## [Instructions for the task]
Your answer should consist only of the line with "Task: Move the card up with up arrow" and the lines after it, reproduced exactly through the end of the entries below.

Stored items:
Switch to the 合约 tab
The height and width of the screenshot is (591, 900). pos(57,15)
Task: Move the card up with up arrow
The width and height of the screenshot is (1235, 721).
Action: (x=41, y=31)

## [Answer section]
Task: Move the card up with up arrow
The width and height of the screenshot is (1235, 721).
Action: (x=41, y=31)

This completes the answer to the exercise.